I am also thankful for go-carts and bubble machines. My older son still has vivid memories of what it is like to have a father and some of the times he spent with his father before his early death at 29 years old, but my youngest son was still a baby when his dad died and has no memories to remind him of what it is like to have a “man’s” attention. There are no grandfathers or uncles to speak of to fill in the “man time” for my sons. Both boys, from the death of their father, have been surrounded by myself and my mother and the gaggle of sisters (their aunts) that make up our small immediate family, so even the tiniest bit of attention from a man, any man, is rare and wonderful experience, especially for my youngest. About five years ago, my youngest son and I made a trip to Orlando with a local rock band for a show they were playing at the Hard Rock Cafe. The day after the show, we woke up and went to breakfast with Jeremy, the lead singer of the band, and then we began to make the trip back to Tampa. Jeremy decided that we should spend the day just hanging out in Orlando because he wanted to go to Race Rock and it didn’t open until 4 PM. So we went to the Outlet Mall and found bubble machines for sale in the toy store and bought a couple. We then spent a big portion of the day driving down International Drive shooting millions of bubbles onto unsuspecting tourists’ cars that would send them sailing onto sidewalks and into lanes of oncoming traffic. Then my son spied a go-cart track and begged to go. I knew he was too young to be driving a go-cart, but he begged and pleaded and Jeremy agreed to take him on the go-carts. I can still see the look of joy and happiness on my son’s face as they flew around the go-cart track that day. Jeremy is now one of my very best friends, as well. My sons thinks the sun rises and sets on him, too… and all it took was spending a few hours having a little innocent fun with an eight-year-old. I don’t think any of us realize how much we can touch a person’s life with simply little acts of kindness. I don’t think Jeremy intended to make such an impact on my son’s life like he did, but strangely enough, he did. I’m thankful that my son has one memory of “hanging out with the guys,” and I’m thankful for the person that gave it him.

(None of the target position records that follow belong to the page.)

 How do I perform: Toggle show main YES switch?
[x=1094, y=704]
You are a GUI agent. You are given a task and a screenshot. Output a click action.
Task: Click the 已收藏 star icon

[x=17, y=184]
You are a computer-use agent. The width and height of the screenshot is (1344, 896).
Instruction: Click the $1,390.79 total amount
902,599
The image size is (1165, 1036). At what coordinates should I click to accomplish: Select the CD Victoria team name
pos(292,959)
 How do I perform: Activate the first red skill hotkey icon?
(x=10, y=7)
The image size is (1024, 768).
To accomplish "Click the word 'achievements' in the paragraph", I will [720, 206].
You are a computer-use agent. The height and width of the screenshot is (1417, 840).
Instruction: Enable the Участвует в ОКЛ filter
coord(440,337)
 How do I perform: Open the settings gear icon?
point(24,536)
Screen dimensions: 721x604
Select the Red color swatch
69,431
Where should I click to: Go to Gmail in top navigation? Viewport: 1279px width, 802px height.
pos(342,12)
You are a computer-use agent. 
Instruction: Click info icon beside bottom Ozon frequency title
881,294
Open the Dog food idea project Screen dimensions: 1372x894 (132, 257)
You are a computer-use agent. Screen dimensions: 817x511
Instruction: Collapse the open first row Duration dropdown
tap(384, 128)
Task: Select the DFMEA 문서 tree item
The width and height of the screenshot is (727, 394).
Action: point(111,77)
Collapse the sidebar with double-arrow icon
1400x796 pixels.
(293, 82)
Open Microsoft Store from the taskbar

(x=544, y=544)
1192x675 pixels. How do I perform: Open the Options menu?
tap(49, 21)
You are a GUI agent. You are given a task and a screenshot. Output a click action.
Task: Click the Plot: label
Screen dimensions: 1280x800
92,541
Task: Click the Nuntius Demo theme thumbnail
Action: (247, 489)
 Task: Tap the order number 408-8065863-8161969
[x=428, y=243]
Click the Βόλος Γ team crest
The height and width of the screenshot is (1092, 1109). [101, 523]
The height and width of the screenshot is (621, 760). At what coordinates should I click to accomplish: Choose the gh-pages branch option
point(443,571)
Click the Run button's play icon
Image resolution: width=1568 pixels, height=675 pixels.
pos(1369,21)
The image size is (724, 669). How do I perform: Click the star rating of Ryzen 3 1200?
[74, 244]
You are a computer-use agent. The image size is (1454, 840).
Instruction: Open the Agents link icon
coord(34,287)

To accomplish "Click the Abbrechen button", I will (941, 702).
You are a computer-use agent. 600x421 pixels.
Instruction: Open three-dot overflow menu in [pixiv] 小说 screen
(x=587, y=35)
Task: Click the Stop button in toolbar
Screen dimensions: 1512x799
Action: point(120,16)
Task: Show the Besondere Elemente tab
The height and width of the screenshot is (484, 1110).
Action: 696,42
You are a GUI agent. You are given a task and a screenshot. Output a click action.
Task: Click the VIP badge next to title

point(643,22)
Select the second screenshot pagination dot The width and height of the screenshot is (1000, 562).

I guess the point I’m trying to make here is this: We can all say we are thankful for the friends and people who come and go and sometimes stay in our lives, but I am, also, thankful for the things and moments that bring them into our lives. The people are what is most important, for sure, but what about the circumstances and events that surround them and how they came to be so important to us. The moments, the time, the feelings that were felt to make that binding happen between us all. I am thankful for these things, right down to dirty underwear, palmetto bugs, go-carts, and bubble machines, and that’s not even mentioning French knots in embroidery, water bras, Donny Osmond, paintballs, and cemeteries, to name just a few. I am thankful for my friends and the times and moments that made them my friends.